Text shown: Begin
Experiment description

Green house experiments. The experiments were carried out under conditions that were presumed to be more conducive to the development of new viruses by recombination than conditions in the field: the soil in the greenhouse was more heavily infected with viruses. Infected lateral roots remained in the soil after the beets were removed, thereby increasing the virus content. In addition, three sugar beet generations were planted per year in the experiment, whereas normally, they would be planted on the same field only every third year.

The soil used in the greenhouse contained B-type BNYV viruses and BSB viruses (beet soil-borne virus, which is widespread in European sugar beet areas). Two different transgenic beet lines were studied on this soil. They displayed a higher susceptibility to BNYVV than other transgenic lines:

• transgenic sugar beet with virus resistance produced by transferring the coat protein gene of the BNYVV A-type,
• transgenic sugar beet with virus resistance based on the suppression of certain virus genes (co-suppression); the plants also contain the coat protein gene of the A-type BNYVV.

By way of comparison, a non-transgenic beet variety with mixed infection and a high susceptibility to viruses was also investigated.
Text shown: End
Information shown: Begin
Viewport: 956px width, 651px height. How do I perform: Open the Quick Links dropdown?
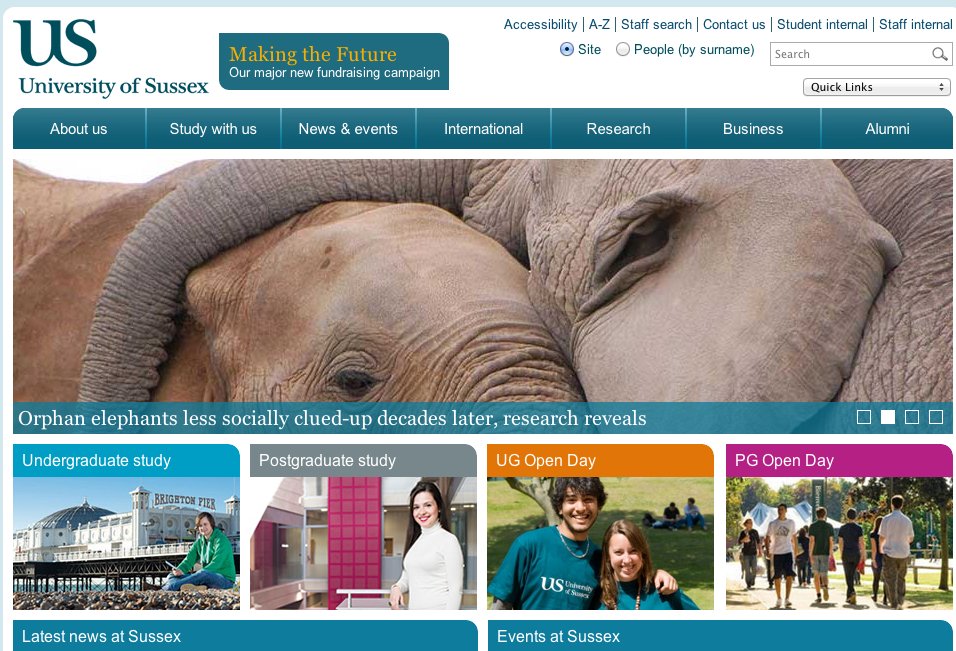coord(877,87)
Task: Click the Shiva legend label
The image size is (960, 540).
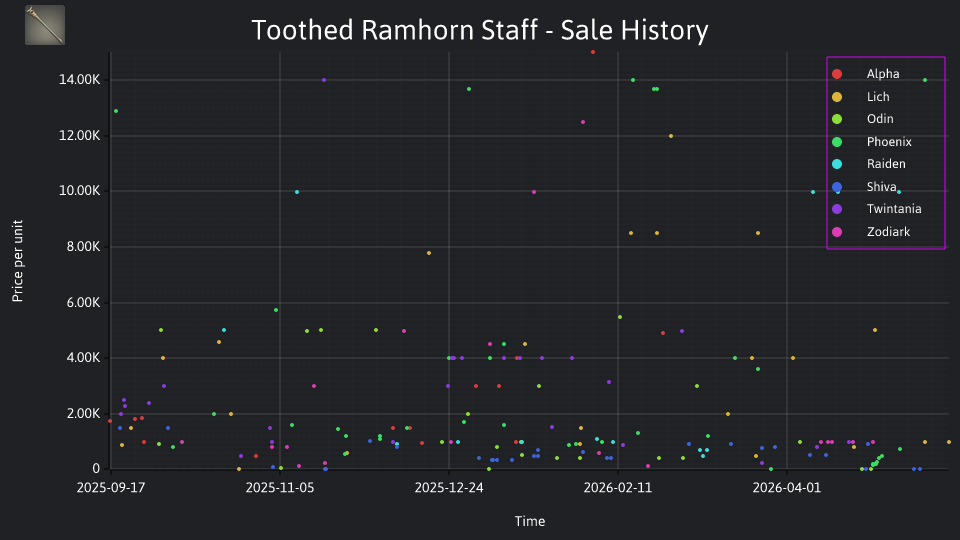Action: (882, 187)
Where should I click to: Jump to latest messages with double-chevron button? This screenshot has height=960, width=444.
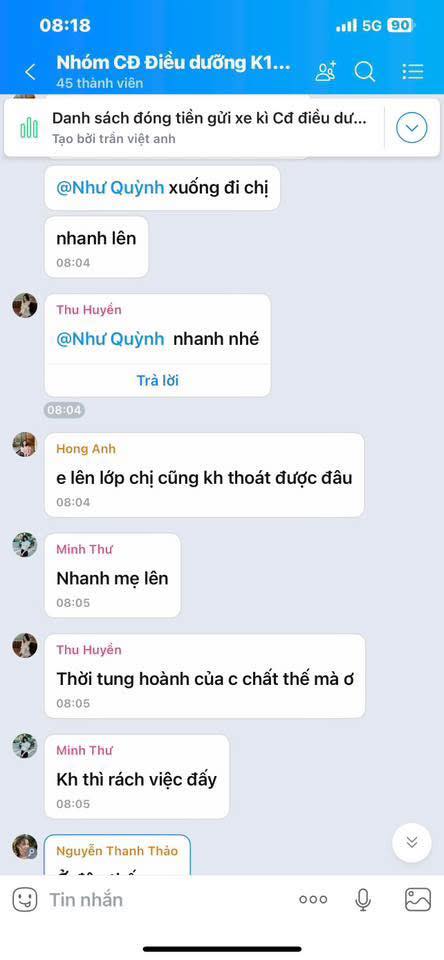tap(412, 843)
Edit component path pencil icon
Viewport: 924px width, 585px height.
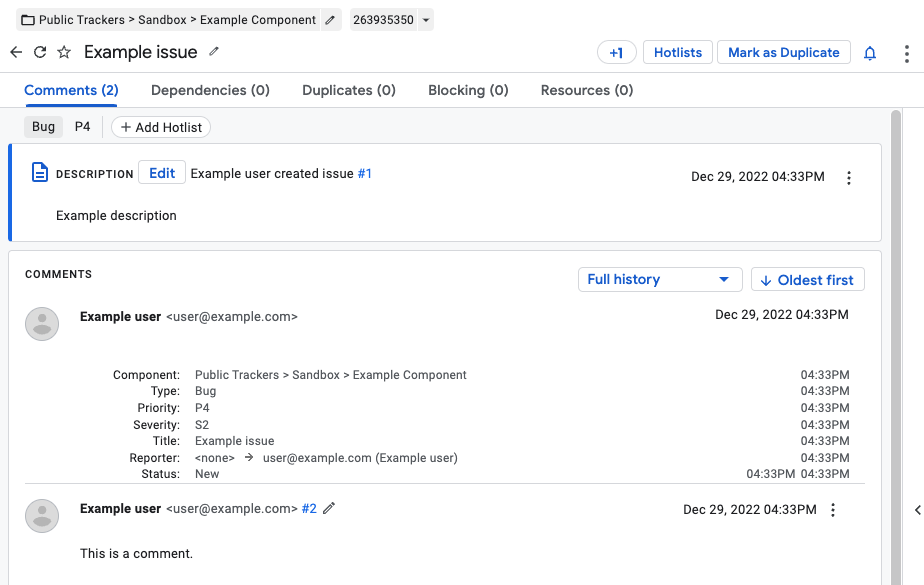tap(331, 20)
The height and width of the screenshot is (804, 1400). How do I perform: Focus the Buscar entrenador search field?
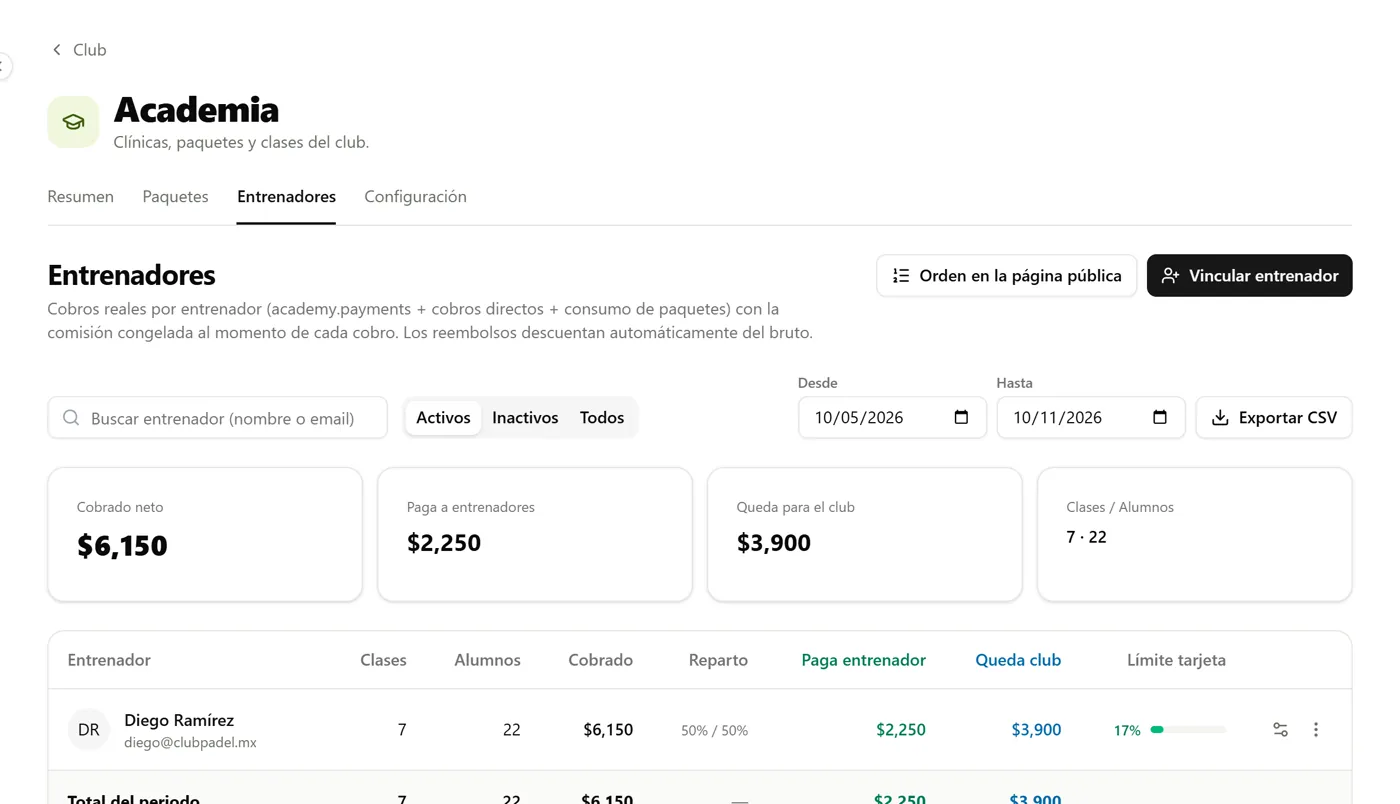(217, 418)
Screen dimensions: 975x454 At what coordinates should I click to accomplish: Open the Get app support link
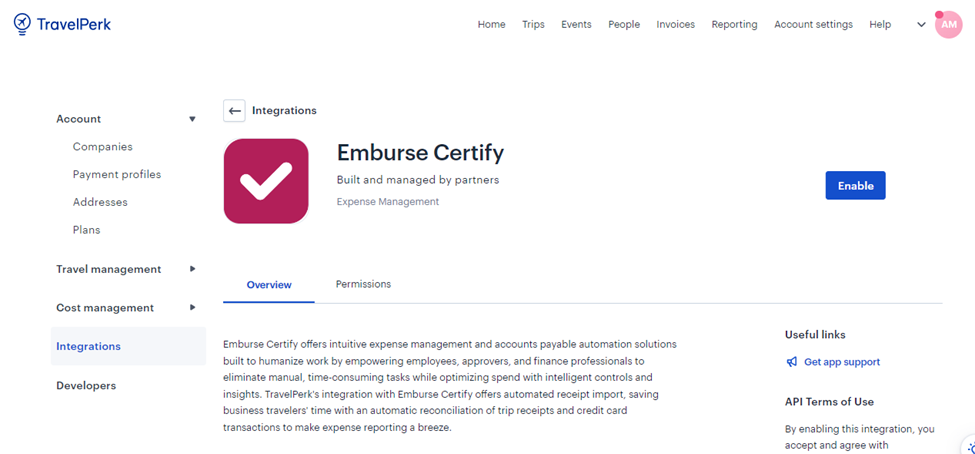841,362
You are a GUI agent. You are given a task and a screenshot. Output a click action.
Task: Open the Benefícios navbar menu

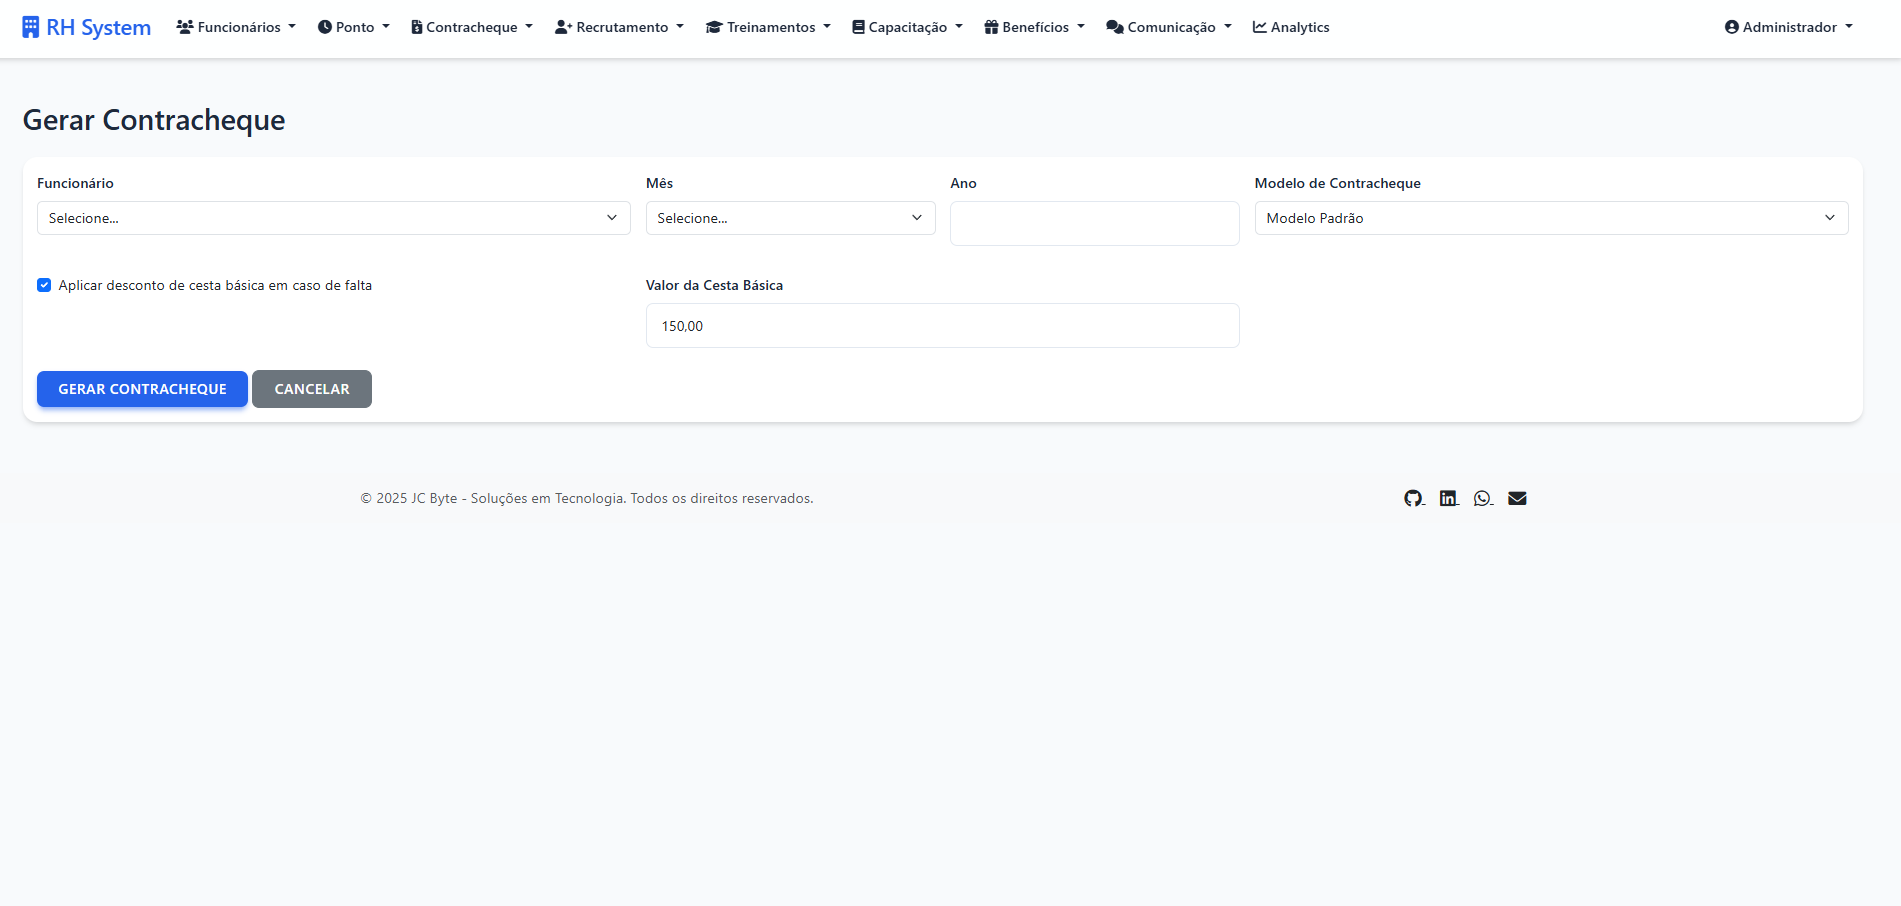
Information shown: End
### What to work on
a: Translate this sentence from the greenhouse experiment description into German: "Infected lateral roots remained in the soil after the beets were removed, thereby increasing the virus content."
b: Pick up the greenhouse experiment description after its last sentence and continue it.

### Expected outputs
a: Infizierte Seitenwurzeln verblieben nach dem Entfernen der Rüben im Boden, wodurch sich der Virusgehalt erhöhte.

b:
Detecting recombination. The root samples were tested for virus content and recombination using ELISA and PCR. To do this, the samples were examined for a specific genome segment, one end of which can come only from the virus, the other end of which may also come from the transgene. Special methods were used to test the PCR products for changes that can be traced back to recombination.

Influence of infection-stimulating conditions. Two different growing conditions were tested:

• with day temperatures of 24°C
• with day temperatures of 18°C

New viruses. Soils of release fields infected by viruses were investigated for new viruses resulting from recombination. In addition, non-transgenic sugar beet plants were planted in the greenhouse in soil samples in which transgenic, virus-resistant sugar beet had been planted in 1995, 1996 or 1997. Their roots were examined. The samples taken after harvest were analysed using molecular biological methods (ELISA and PCR).

Results

Enough BNYV viruses were present in the plants of both transgenic lines under the chosen conditions in the greenhouse for recombinations to be expected in theory.

Recombination. In plants with mixed infection results were often obtained in the first instance that appeared to point to recombination. However, these methods often produce PCR products that simulate recombinations where none are present (artefacts). These artefacts were also obtained when sap samples were mixed from plants that were infected only with A-type BNYVV or only with B-type BNYVV. The recombinations in these mixed saps could not have developed in the plants infected with only one virus; they must have developed during the PCR process. In order to rule out such “false positive” results, a special PCR method was developed and all previously tested samples were re-tested. This time, no recombination was detected in any of the trial plants; not even in those with mixed infection.

Overall, the experiments show that the detection of recombinations must be carried out with extreme care in order to rule out artefacts.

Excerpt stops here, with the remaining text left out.